→ Aim of the exercise
Please list every line of the data below that contains the string "text", copying each line in full. Matches must have the same uppercase and lowercase letters.

####################

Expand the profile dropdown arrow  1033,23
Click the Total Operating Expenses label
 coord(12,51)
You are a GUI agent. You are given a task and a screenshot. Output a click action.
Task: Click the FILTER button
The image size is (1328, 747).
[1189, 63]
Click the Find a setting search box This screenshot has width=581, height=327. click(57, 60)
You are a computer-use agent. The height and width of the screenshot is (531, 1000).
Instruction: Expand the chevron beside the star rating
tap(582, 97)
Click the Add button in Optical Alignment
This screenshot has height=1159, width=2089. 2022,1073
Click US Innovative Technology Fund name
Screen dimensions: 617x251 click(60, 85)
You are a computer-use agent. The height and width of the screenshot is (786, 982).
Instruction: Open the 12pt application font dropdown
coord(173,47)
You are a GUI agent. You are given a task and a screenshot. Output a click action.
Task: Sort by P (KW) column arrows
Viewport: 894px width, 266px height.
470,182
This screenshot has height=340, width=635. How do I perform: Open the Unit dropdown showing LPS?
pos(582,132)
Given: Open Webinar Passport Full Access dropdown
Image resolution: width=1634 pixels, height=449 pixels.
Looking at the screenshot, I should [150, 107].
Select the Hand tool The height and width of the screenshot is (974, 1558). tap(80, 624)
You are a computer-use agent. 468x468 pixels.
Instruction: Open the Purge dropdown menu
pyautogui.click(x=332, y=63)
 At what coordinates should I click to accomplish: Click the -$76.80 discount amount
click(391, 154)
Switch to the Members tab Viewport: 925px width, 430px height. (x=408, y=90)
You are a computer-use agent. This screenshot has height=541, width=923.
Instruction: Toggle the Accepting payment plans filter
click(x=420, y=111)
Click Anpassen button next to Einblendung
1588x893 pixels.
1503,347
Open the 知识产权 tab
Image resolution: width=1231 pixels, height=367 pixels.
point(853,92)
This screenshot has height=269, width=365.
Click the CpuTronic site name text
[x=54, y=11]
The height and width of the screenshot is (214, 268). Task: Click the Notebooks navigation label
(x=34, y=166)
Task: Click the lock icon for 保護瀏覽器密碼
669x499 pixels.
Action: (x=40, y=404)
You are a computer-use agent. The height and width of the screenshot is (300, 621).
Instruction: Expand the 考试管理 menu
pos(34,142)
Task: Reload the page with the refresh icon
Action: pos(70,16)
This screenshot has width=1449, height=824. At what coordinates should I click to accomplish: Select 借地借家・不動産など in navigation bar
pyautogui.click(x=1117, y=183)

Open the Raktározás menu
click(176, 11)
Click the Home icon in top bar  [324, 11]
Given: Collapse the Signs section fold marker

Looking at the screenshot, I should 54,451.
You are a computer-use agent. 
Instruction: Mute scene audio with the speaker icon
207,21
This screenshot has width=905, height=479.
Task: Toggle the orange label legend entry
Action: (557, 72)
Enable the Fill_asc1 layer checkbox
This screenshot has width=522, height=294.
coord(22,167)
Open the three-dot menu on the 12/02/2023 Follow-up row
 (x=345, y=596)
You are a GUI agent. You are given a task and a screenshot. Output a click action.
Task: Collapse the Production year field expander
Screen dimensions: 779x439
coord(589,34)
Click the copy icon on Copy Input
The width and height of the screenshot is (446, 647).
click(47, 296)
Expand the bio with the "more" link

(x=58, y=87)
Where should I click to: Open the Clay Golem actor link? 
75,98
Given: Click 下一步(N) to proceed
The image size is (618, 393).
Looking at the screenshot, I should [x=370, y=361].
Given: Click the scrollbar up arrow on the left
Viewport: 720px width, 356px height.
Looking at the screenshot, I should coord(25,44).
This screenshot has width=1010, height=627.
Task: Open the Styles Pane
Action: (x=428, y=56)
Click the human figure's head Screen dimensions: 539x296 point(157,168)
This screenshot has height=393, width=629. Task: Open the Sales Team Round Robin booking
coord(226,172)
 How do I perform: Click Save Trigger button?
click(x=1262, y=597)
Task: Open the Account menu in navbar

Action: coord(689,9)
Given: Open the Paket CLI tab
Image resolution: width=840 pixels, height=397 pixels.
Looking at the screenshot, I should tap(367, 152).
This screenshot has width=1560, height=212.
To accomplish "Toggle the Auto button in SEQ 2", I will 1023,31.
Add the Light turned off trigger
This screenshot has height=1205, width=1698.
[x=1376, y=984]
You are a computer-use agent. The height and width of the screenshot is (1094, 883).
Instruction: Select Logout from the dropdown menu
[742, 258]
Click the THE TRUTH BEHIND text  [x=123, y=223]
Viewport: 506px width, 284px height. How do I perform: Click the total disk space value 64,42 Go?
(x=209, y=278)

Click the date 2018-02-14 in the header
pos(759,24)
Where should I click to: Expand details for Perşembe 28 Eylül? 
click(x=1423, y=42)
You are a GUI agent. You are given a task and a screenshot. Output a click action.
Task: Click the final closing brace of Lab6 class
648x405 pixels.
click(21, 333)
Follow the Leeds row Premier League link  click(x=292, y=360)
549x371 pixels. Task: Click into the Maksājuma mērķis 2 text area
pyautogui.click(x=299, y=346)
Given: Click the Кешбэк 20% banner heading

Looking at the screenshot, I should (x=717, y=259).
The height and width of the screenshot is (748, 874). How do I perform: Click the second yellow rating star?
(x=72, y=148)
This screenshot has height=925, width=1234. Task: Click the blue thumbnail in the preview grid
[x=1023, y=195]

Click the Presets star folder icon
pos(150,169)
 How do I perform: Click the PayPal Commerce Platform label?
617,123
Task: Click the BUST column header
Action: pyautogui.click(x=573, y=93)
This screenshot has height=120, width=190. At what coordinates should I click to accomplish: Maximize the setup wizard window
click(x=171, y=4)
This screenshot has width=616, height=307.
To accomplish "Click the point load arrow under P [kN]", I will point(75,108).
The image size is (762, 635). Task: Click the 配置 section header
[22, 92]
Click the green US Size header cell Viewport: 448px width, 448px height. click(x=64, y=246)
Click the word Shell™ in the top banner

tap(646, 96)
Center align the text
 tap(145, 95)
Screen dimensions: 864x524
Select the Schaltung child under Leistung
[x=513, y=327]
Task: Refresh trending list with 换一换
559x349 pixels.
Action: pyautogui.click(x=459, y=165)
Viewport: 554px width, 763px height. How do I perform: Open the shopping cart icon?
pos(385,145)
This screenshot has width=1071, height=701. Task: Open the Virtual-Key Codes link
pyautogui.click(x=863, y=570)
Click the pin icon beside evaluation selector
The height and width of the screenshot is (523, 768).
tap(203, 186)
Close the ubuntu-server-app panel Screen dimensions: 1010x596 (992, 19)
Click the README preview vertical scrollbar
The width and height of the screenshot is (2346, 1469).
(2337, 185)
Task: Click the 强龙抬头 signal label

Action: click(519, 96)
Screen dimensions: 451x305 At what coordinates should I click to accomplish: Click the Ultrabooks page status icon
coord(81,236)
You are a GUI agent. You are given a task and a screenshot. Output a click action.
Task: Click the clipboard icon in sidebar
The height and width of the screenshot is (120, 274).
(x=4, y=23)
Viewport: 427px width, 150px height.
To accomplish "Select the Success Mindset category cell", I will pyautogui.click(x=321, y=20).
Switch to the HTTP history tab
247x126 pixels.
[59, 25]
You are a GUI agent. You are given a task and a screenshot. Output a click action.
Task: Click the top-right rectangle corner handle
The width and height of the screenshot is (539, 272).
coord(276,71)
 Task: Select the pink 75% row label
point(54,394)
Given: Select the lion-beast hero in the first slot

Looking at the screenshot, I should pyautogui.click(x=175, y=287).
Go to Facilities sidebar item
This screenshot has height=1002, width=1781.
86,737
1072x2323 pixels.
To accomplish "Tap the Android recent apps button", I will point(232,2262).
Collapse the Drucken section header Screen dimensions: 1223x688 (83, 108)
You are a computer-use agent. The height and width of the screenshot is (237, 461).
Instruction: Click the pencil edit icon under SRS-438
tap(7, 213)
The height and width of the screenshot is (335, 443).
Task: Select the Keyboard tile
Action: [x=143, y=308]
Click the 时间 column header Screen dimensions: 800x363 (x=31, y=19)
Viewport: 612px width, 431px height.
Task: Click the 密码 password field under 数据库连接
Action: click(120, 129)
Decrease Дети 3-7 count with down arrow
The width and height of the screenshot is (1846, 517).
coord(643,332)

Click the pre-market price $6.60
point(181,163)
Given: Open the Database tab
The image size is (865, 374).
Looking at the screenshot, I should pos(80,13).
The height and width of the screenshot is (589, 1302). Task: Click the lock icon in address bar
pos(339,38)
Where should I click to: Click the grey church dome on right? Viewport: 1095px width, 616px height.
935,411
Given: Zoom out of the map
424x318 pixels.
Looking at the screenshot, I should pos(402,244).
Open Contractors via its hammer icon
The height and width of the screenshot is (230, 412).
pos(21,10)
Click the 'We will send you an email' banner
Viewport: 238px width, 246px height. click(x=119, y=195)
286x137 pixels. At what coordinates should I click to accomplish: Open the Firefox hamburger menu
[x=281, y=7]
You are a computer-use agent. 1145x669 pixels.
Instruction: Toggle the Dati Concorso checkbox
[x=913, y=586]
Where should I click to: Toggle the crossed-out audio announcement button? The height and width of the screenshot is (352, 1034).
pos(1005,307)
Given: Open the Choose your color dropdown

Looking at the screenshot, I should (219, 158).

####################

→ Result of this exercise
Click the CpuTronic site name text
Click the THE TRUTH BEHIND text  [x=123, y=223]
549x371 pixels. Task: Click into the Maksājuma mērķis 2 text area
Center align the text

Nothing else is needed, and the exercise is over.